### SET EXERCISE 1:
Repeat the lines of the records that run from the line containing "Task: Select all occurrences icon" through the end of the records, inclusive, leaving out the pictures.

### TEXT TO READ:
'''

Determination, Success, and the Tour de France

Every year at the beginning of July, France is host to the most legendary race of the year. Over 180 professional cyclists from around the world start a 21-day race that will cover more than 2,200 miles and climb over dozens of mountains.  The Tour de France tests these cyclists both physically and mentally, awarding the holy yellow jersey to the fastest overall rider.  This year’s tour, apart from being the most entertaining tour I’ve ever seen, showed me how dependent success is on determination.  I’ll give a quick recap below.

This year’s Tour de France ended yesterday on the Champs-Élysées, putting a close to the epic race which was determined the day before on the individual time trial.  Amongst the favored winners for this year were Cadel Evans of Australia and Andy Schleck of Luxemburg.

On Thursday, July 21, with four stages to go and Thomas Voeckler wearing yellow, Andy Schleck attacked in the mountains.  He would win the Queen stage that day, and only miss yellow by a few seconds.  The next day, again in the mountains, Andy would perform well and wear the yellow jersey, with a margin of almost a minute on Cadel Evans.

With Andy in yellow, the tour would enter the final determining stage on Saturday, the individual time trial (TT).  This stage is different than all other stages, because riders pedal solo against the clock, without team members to draft.  Cadel needed to make up one minute of time on Andy to win the tour, to be the first ever Australian to wear yellow on the podium in Paris.  All Andy needed to do was maintain his minute lead.  Andy, riding last, had a huge advantage, too, because he knew exactly how his time compared to Cadel.

'''

Document and screenshot pointing entries:

'''

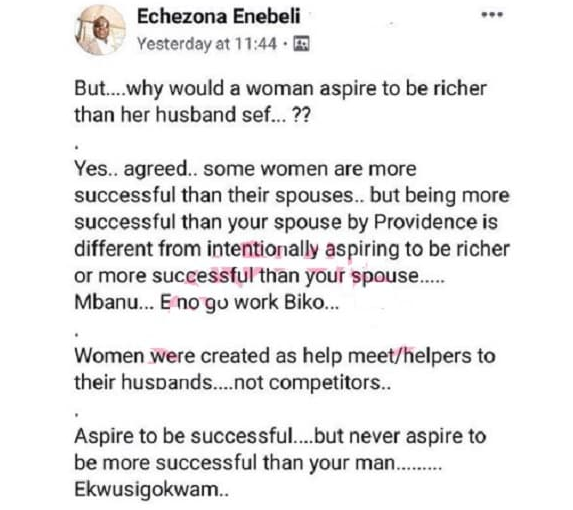Screen dimensions: 573x510
Task: Click the dot separator below the first paragraph
Action: pyautogui.click(x=76, y=147)
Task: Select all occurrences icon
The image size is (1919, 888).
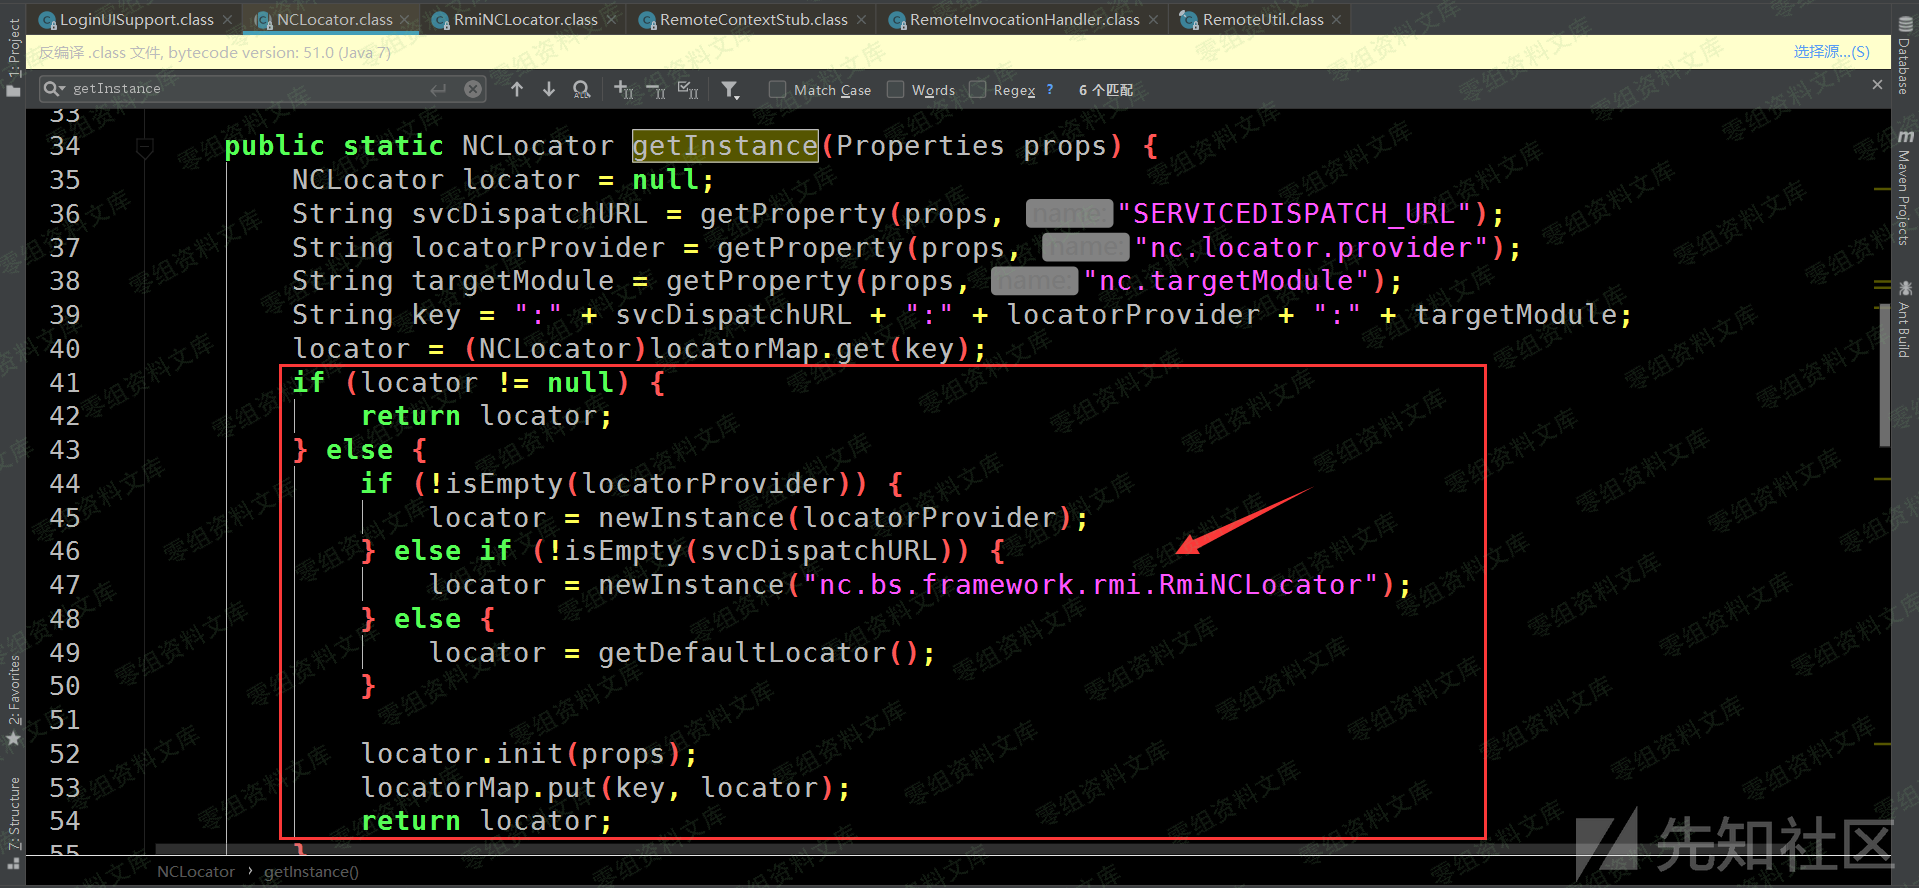Action: point(688,90)
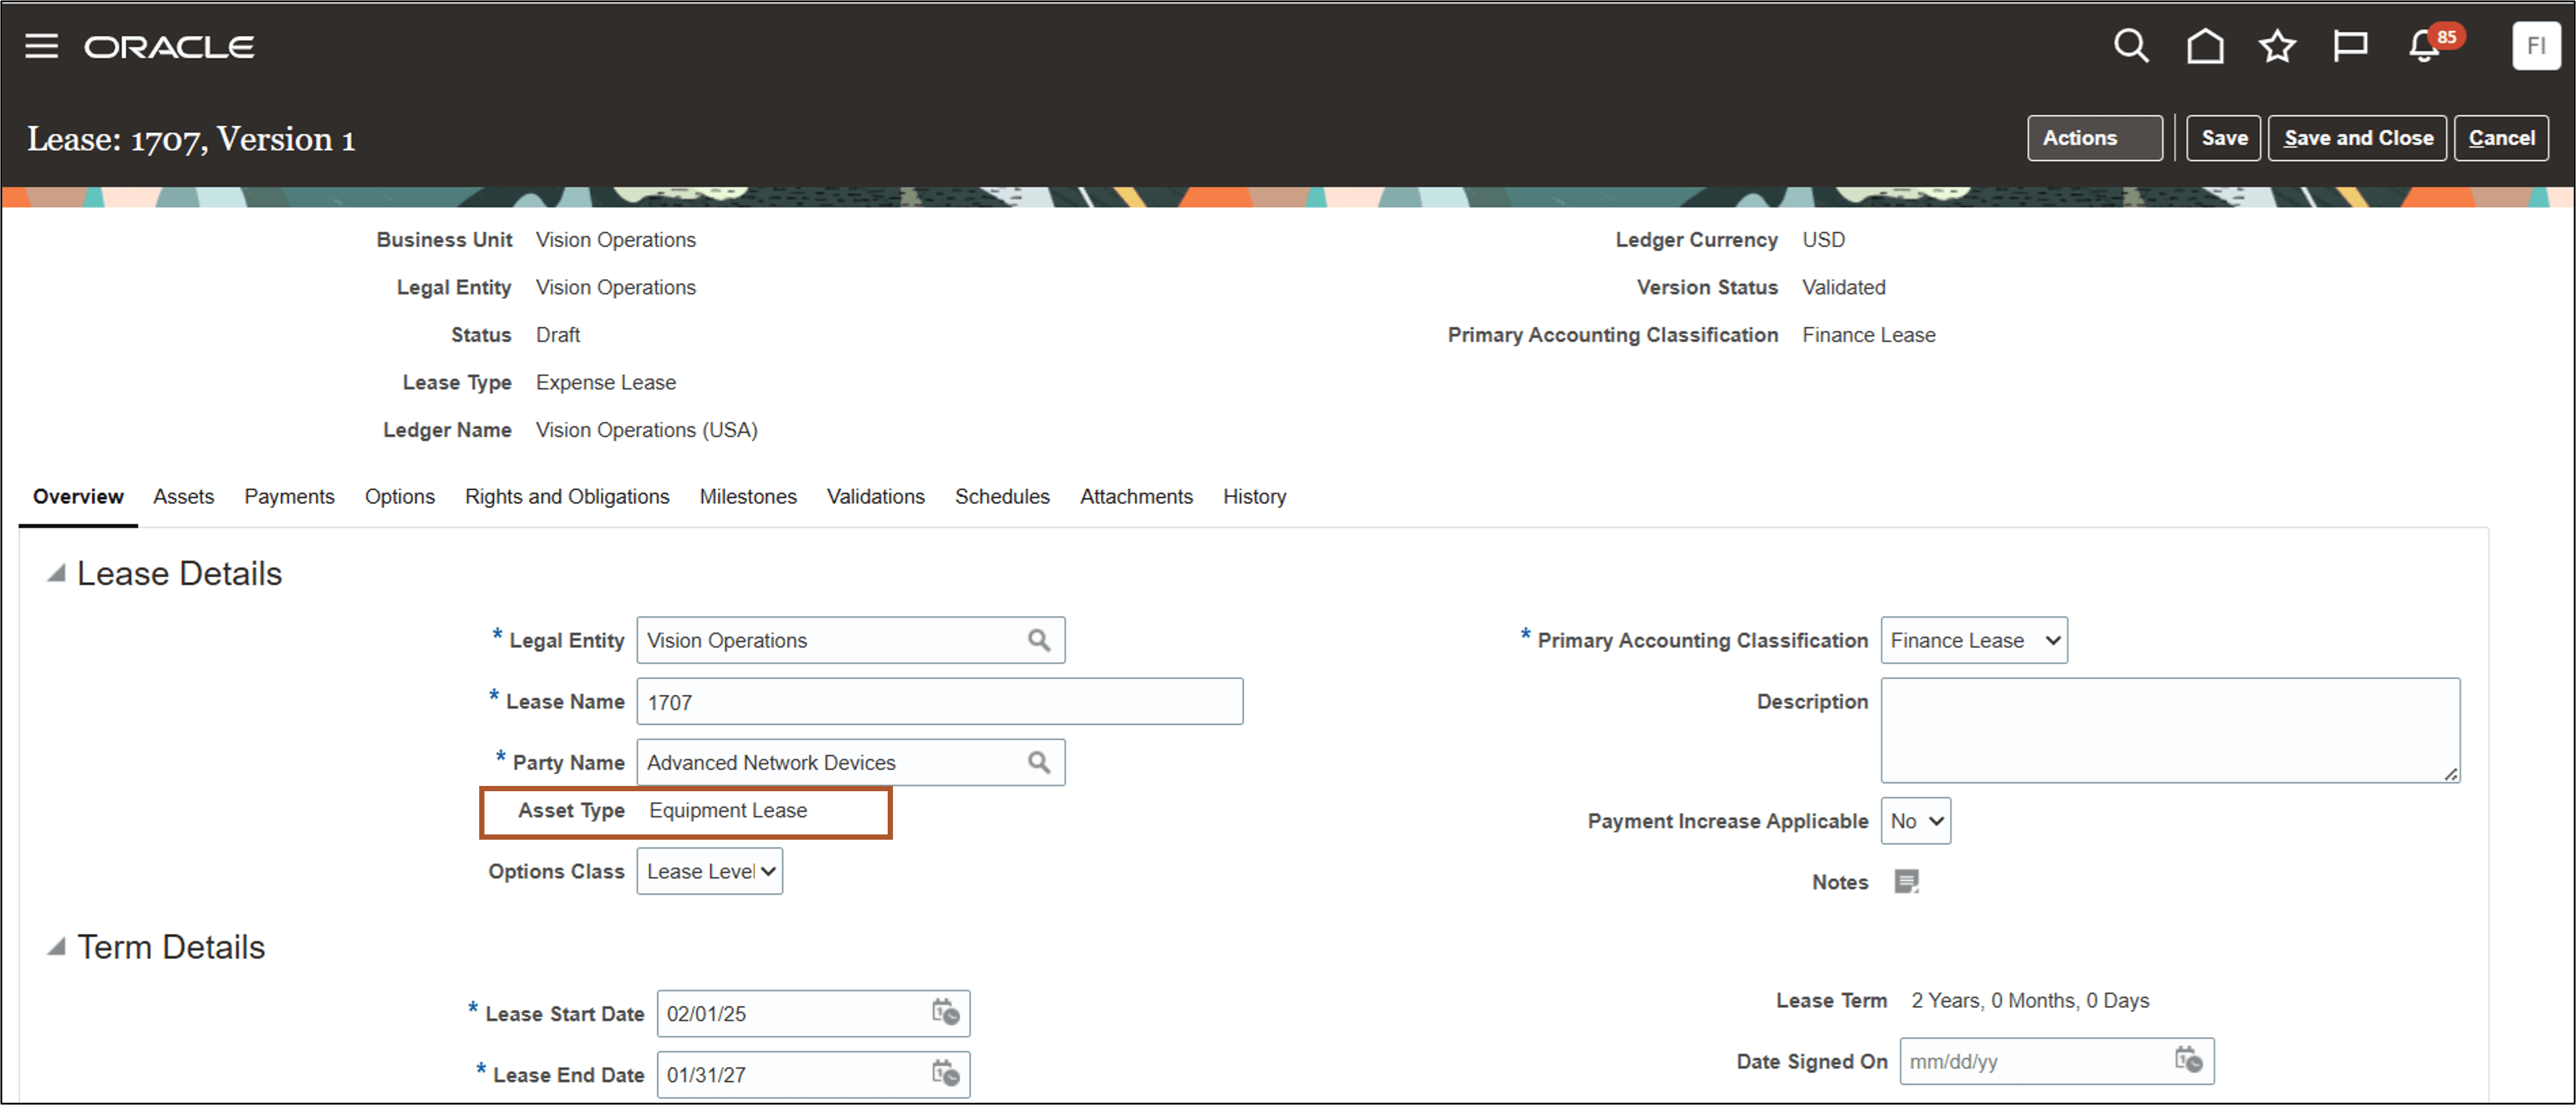Switch to the Payments tab
The image size is (2576, 1105).
point(289,496)
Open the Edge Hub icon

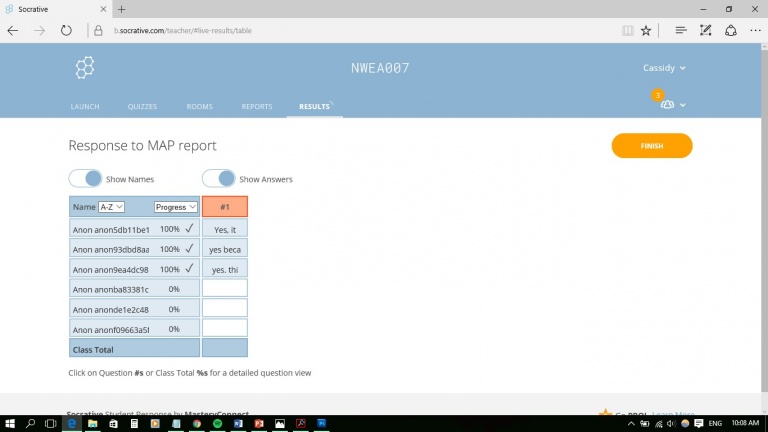681,31
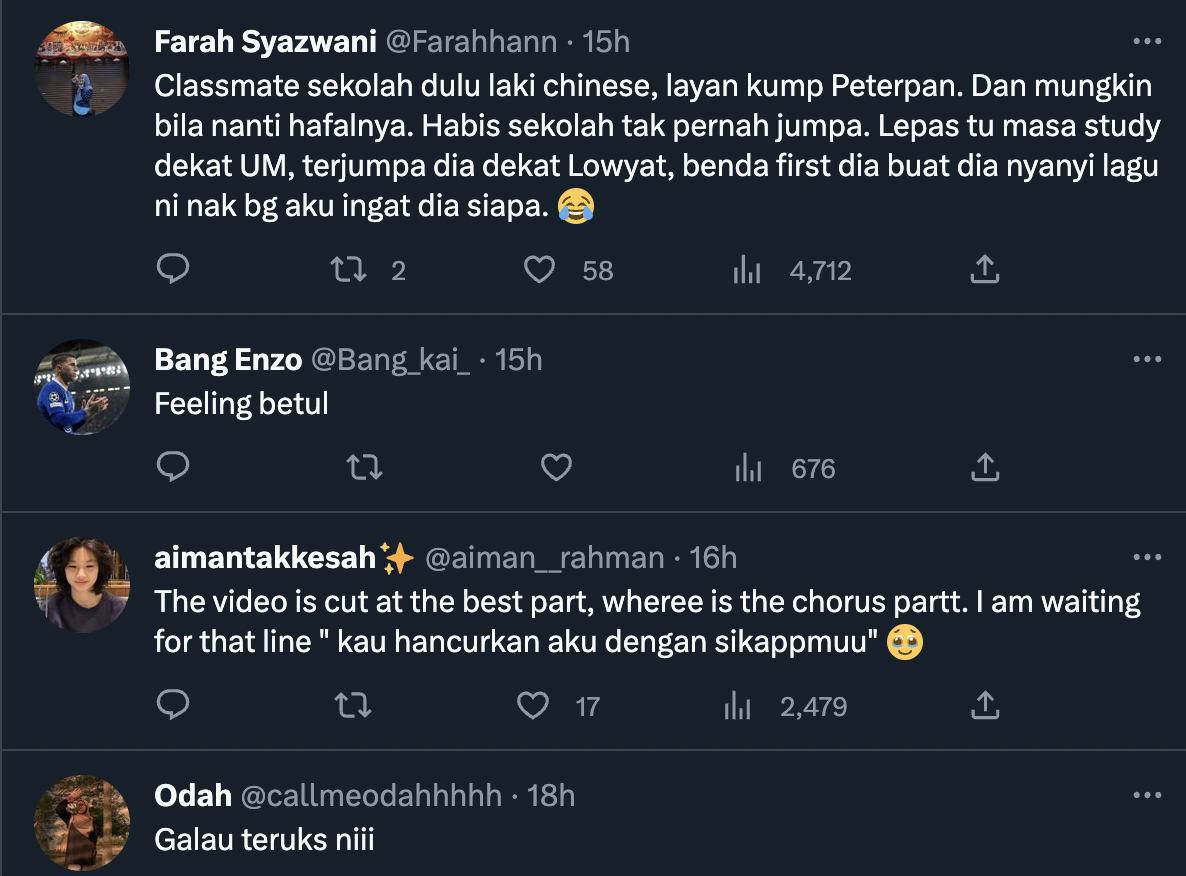Reply to Bang Enzo's tweet
Screen dimensions: 1186x876
tap(173, 467)
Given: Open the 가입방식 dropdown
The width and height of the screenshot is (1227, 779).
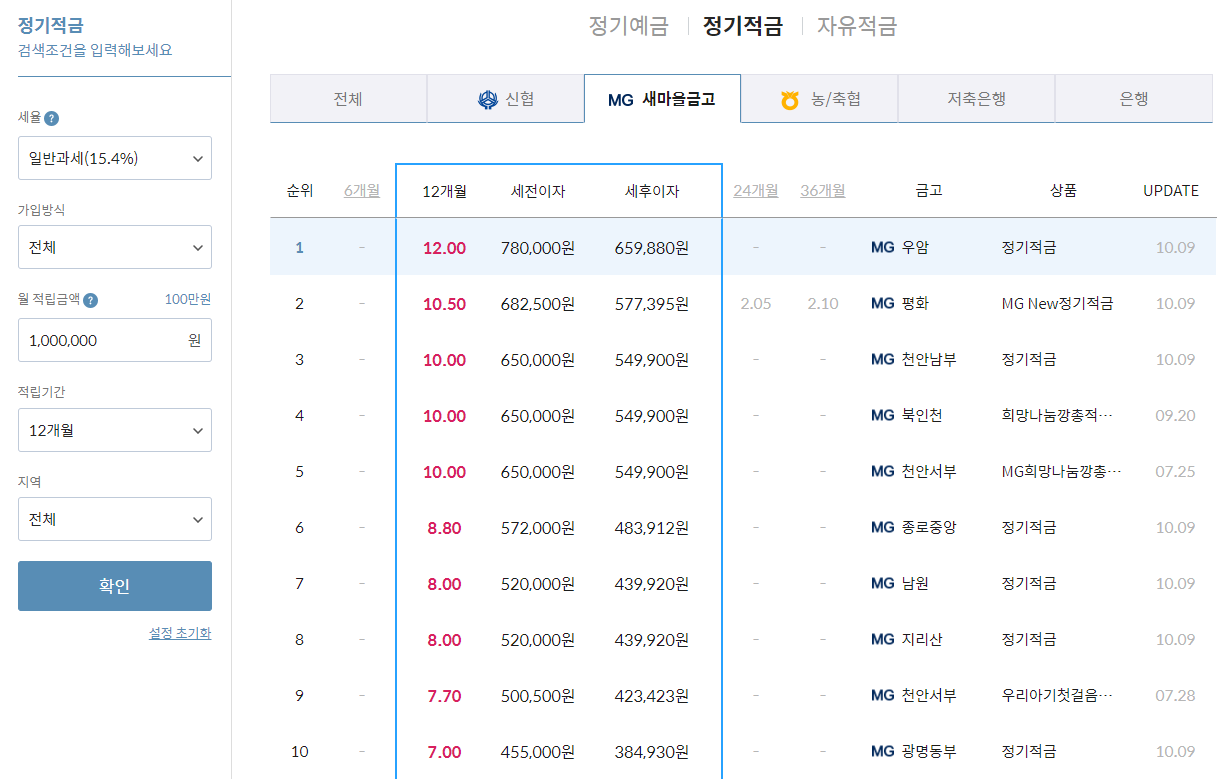Looking at the screenshot, I should point(114,247).
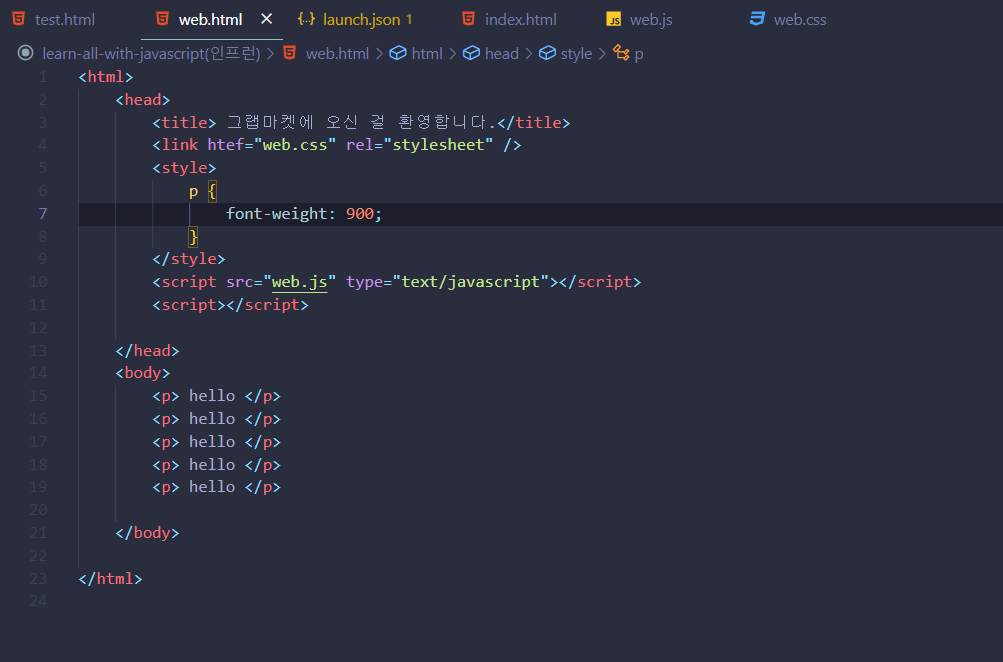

'''

### SET EXERCISE 2:
Pick up the Tour de France piece from the point where it stops.

### RIGHT ANSWER 1:
Task: Select all occurrences icon
The image size is (1919, 888).
Action: point(688,90)
Switch to the Payments tab
The image size is (2576, 1105).
point(289,496)
Open the Edge Hub icon

681,31
Reply to Bang Enzo's tweet
Screen dimensions: 1186x876
tap(173, 467)
Given: Open the 가입방식 dropdown
The width and height of the screenshot is (1227, 779).
Looking at the screenshot, I should point(114,247).

### RIGHT ANSWER 2:
Cadel would win Saturdays stage, beating Andy’s overall time by 94 seconds.  Cadel out raced Andy on the individual TT by over two minutes.  He rode like a champion.  He rode with determination.  You could see his passion and commitment to win in his face.  He wanted the yellow jersey more than anything.  He left everything on the road that day, determined to win, determined to bury his body and forget everything he’s ever done to focus solely on winning.  Meanwhile, Andy rode with excuses.  You could tell by looking at his face, at his pedal strokes.  Throughout the tour he complained about descents being too technical, ultimately upset that the tour wasn’t being determined in the mountains.  Though I haven’t heard what Andy had to say about Saturday’s individual TT, I could tell what he was thinking by his riding.  He was thinking about how lame the individual TT was, how a tour should never be determined by a TT.  He was making excuses to himself, reminding himself that he trained to his strengths in the mountains, instead of to his weakness on the TT bike.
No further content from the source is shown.